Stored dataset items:

────

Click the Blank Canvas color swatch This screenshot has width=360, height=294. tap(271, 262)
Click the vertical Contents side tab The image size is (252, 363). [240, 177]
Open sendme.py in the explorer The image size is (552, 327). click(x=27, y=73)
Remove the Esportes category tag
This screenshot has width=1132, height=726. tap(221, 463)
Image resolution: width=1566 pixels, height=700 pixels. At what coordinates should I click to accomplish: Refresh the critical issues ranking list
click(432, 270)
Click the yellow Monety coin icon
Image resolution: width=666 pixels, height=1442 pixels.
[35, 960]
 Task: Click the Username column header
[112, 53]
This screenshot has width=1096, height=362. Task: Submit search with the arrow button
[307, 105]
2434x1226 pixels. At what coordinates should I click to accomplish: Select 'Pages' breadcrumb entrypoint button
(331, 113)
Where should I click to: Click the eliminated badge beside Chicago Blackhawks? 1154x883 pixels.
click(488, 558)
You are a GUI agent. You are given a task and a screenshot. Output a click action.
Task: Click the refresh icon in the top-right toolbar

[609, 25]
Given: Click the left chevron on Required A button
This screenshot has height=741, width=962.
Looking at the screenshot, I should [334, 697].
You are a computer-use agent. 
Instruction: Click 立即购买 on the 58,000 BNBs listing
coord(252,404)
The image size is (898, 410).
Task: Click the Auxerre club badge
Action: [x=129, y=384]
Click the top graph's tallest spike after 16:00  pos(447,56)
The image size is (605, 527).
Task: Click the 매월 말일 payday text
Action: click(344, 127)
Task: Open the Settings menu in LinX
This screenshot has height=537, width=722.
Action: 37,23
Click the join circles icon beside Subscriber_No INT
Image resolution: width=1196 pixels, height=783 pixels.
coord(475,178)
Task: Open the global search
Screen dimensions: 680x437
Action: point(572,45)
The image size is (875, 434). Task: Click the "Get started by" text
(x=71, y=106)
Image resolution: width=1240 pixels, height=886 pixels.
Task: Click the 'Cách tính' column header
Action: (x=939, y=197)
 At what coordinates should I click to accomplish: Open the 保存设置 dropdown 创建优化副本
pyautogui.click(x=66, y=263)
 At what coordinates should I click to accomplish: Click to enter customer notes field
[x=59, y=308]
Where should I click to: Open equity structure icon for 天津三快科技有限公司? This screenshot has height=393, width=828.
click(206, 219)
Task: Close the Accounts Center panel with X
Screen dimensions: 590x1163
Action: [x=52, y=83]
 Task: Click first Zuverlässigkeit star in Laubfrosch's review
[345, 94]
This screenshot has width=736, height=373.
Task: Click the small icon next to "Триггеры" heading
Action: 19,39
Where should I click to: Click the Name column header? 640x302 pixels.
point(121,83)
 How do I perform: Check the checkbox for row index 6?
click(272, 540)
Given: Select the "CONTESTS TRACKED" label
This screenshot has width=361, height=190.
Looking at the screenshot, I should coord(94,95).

────

ABOUT THIS EXERCISE: Working from the data above, extract solely the lines from the one containing "Instruction: Click 立即购买" through the one containing "Task: Open the Settings menu in LinX", exactly as they appear, both included.

THE ANSWER:
Instruction: Click 立即购买 on the 58,000 BNBs listing
coord(252,404)
The image size is (898, 410).
Task: Click the Auxerre club badge
Action: [x=129, y=384]
Click the top graph's tallest spike after 16:00  pos(447,56)
The image size is (605, 527).
Task: Click the 매월 말일 payday text
Action: click(344, 127)
Task: Open the Settings menu in LinX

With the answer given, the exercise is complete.